FTF (Fundamental Train Frequency — the rotational frequency of the bearing cage) is the frequency at which the cage revolves around the bearing axis — it appears in the vibration spectrum when the cage is worn, cracked, or deformed, causing irregular impacts between the cage and rolling elements.
FTF is the lowest of the four bearing characteristic frequencies (FTF < BSF < BPFO < BPFI) per ISO 13373, typically only 0.3–0.5 times shaft rotational speed. See the complete four-frequency monitoring approach in bearing vibration monitoring and browse deep groove ball bearings with the cage type suited to your operating speed. Cage failure is particularly dangerous because it occurs suddenly — a fractured cage releases the rolling elements to collide freely with each other, seizing the bearing completely within seconds. There is no gradual vibration increase as with spalling. Common causes: inadequate lubrication (steel cage wears under metal-to-metal friction when grease is insufficient), hard particle contamination lodged between cage and rolling element, or a cage design inadequate for the operating speed.

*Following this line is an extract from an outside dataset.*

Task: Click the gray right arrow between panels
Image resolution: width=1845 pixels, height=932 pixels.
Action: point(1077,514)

FTF Formula and Calculation
FTF = (n/2) × (1 − d/D × cos α)
For bearing 6205 (d=7.94 mm, D=38.5 mm, α=0°) at 1,450 rpm (24.17 Hz): FTF = (24.17/2) × (1 − 7.94/38.5) = 12.085 × 0.794 = 9.6 Hz (≈ 576 rpm cage speed)

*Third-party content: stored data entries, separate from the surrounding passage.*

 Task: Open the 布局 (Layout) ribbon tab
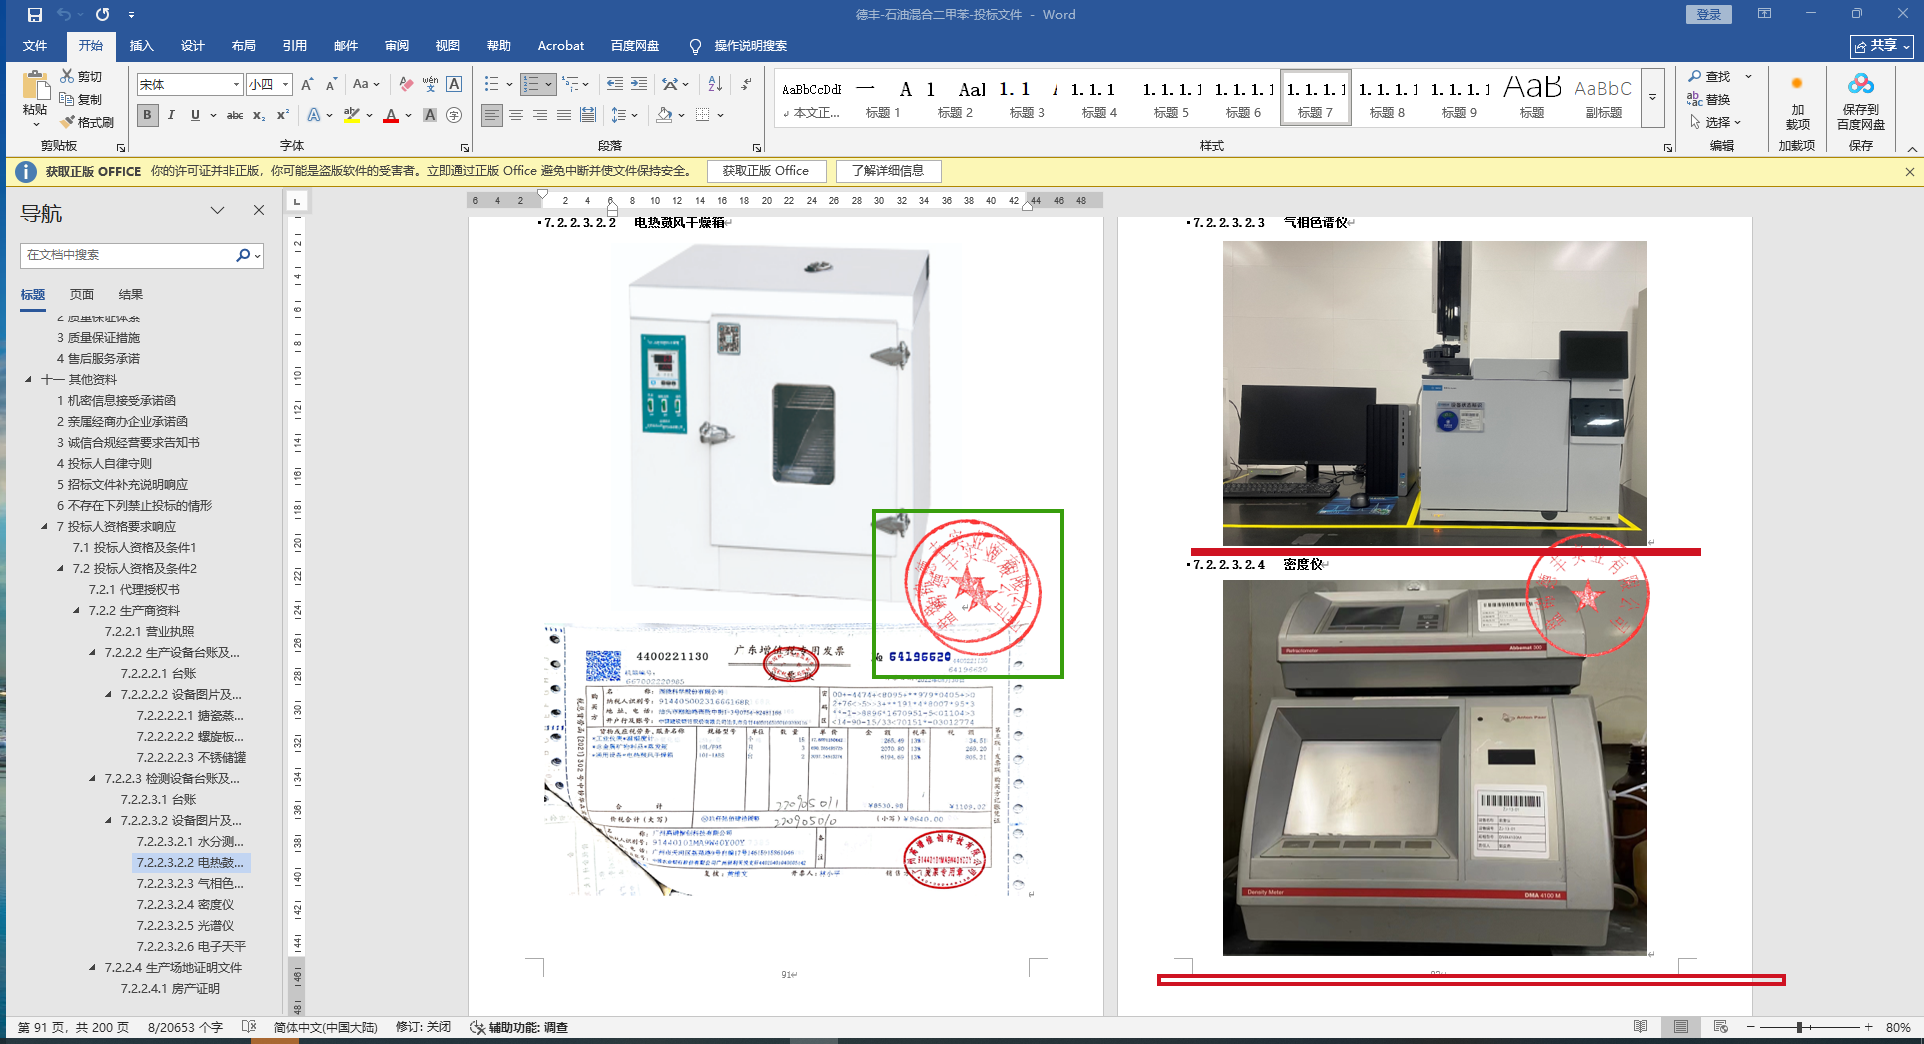click(243, 46)
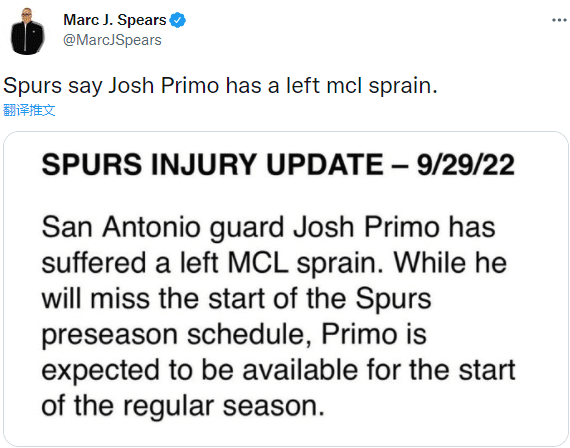Screen dimensions: 570x448
Task: Open the attached injury update image card
Action: (x=286, y=289)
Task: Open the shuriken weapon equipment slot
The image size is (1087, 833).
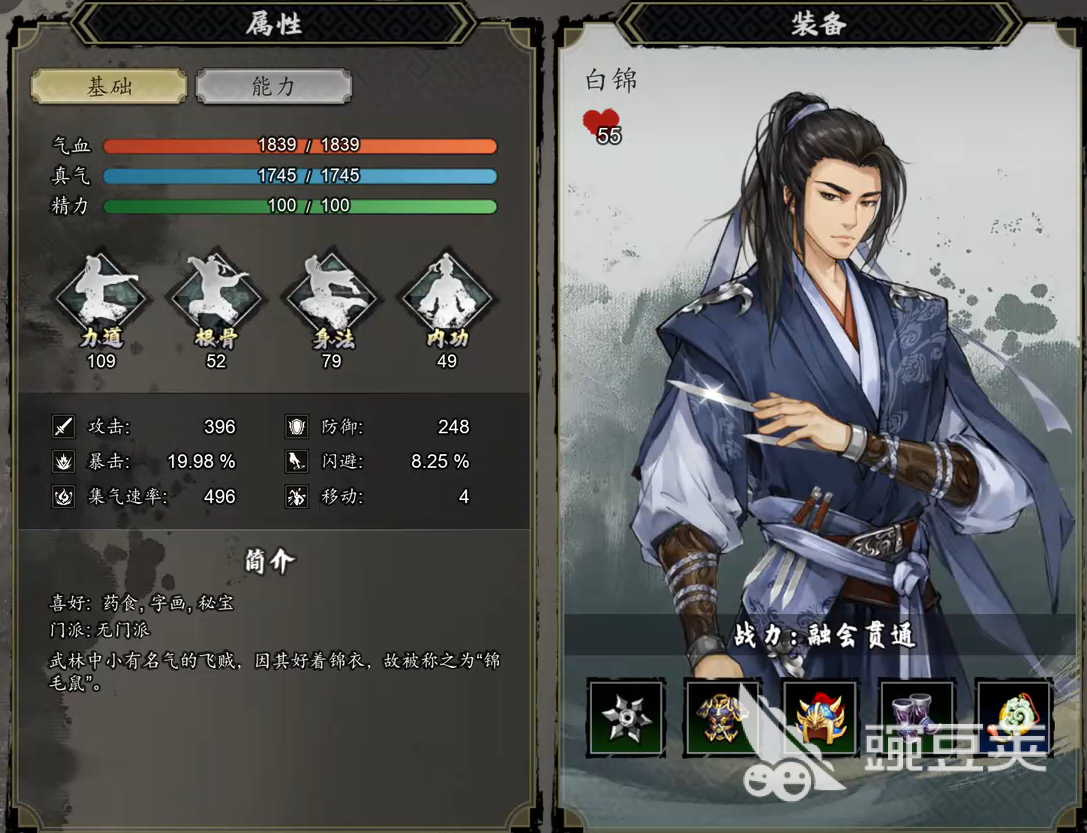Action: pyautogui.click(x=627, y=717)
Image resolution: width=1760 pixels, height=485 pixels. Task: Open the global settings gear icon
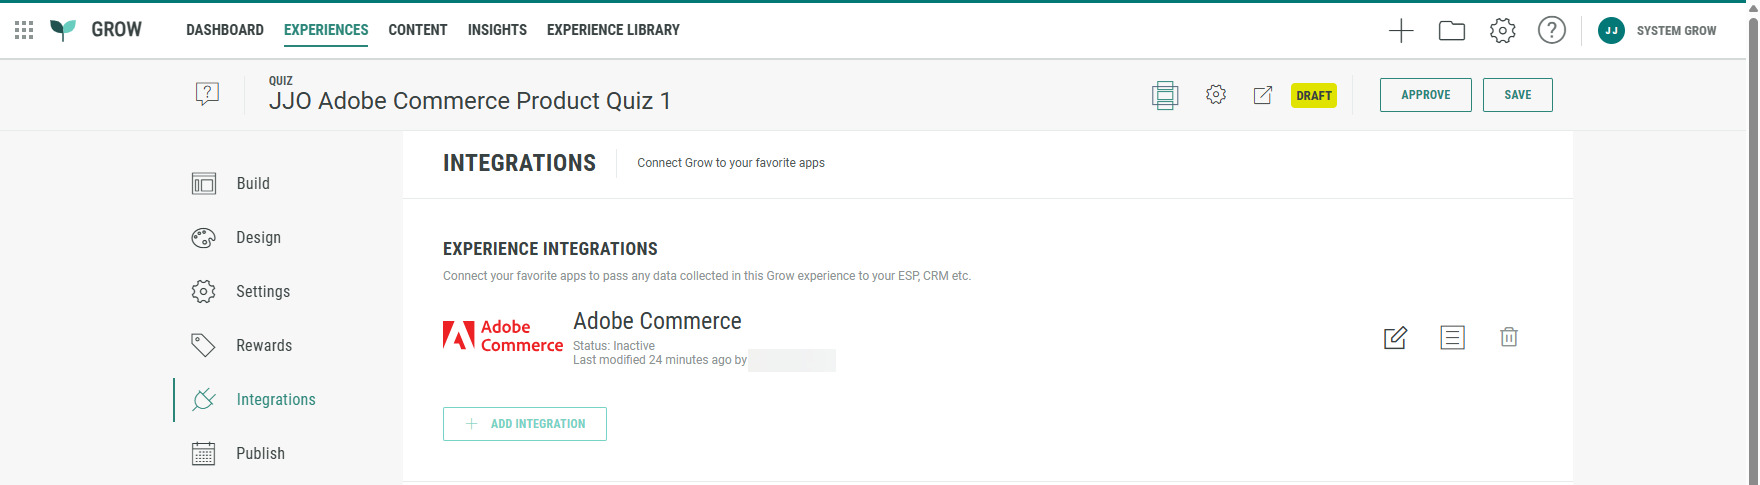(x=1502, y=31)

The cage rotates 60% slower than the shaft. FTF factor for 6205 = 0.397. At 2,900 rpm: FTF = 0.397 × (2,900/60) = 19.2 Hz. This low frequency range is easily masked by machine structural vibration. Detecting FTF reliably requires instruments with high frequency resolution (≤ 0.1 Hz at 10 Hz) such as SKF Microlog or equivalent.
Practical Example: Cage Fault in 22220 EK/C3
At a concrete mixing station in Da Nang, a spherical roller bearing 22220 EK/C3 (d=100, D=180, B=46 mm) on the drum shaft ran at 480 rpm. FTF = 0.41 × (480/60) = 3.28 Hz. Spectrum analysis showed a strong peak at 3.3 Hz and harmonics at 6.6 Hz, 9.9 Hz — confirming cage damage. Physical inspection found the steel cage worn at 3 rolling element pockets, with hardened grease throughout. The bearing was replaced before peak production season.
| Characteristic frequency | 22220 EK/C3 at 480 rpm | Unit |
|---|---|---|
| 1× RPM (shaft speed) | 8.0 | Hz |
| FTF (cage fault) | 3.28 | Hz |
| BPFO (outer ring fault) | ~26 | Hz |
| BPFI (inner ring fault) | ~38 | Hz |
| BSF (rolling element fault) | ~14 | Hz |
Cage Materials and Failure Modes
Cage material affects both failure mode and the vibration signature. Steel and brass cages fail primarily through abrasive wear from contamination and inadequate lubrication. Polyamide (nylon) cages fail through thermal softening or centrifugal deformation at high speed.
| Cage material | Primary failure cause | Temperature limit | Speed limit | FTF signature |
|---|---|---|---|---|
| Steel (pressed) | Contamination, dry running | 150°C | Moderate | Sharp harmonics |
| Brass (machined) | Abrasive wear | 150°C | High | Sharp harmonics |
| Polyamide (nylon) | Thermal deformation, high speed | 120°C | Very high | Broader sidebands |
| Copper alloy | Impact loads | 150°C | Very high | Sharp harmonics |
For speeds above 5,000 rpm, copper alloy or high-quality polyamide cages are preferred over pressed steel — centrifugal force on the cage pockets accelerates steel cage wear at high speed.